[Task]
The answer must consist of every line from the entries below that contains the word "emprego".

Source data:

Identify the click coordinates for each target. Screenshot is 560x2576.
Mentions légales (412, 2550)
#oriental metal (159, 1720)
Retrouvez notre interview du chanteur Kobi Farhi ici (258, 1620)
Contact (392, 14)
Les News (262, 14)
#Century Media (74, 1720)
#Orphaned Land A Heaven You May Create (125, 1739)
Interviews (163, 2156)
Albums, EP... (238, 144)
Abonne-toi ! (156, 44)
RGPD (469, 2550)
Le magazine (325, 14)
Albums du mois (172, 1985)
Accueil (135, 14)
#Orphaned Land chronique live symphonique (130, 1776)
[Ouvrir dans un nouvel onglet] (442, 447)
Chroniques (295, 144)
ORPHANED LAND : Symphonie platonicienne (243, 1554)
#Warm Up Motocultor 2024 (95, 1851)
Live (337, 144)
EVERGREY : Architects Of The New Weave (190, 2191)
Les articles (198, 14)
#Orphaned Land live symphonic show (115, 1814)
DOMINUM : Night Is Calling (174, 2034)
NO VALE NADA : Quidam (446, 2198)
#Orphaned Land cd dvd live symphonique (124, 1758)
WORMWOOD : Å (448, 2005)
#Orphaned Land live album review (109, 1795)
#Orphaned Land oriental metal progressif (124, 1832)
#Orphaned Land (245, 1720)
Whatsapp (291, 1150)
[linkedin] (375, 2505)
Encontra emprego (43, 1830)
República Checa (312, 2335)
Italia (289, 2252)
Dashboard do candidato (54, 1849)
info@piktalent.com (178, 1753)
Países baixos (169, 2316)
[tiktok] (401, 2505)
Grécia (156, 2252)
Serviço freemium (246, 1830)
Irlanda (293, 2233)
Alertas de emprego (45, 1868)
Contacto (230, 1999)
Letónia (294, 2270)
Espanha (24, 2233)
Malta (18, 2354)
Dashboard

[Result of this task]
Encontra emprego (43, 1830)
Alertas de emprego (45, 1868)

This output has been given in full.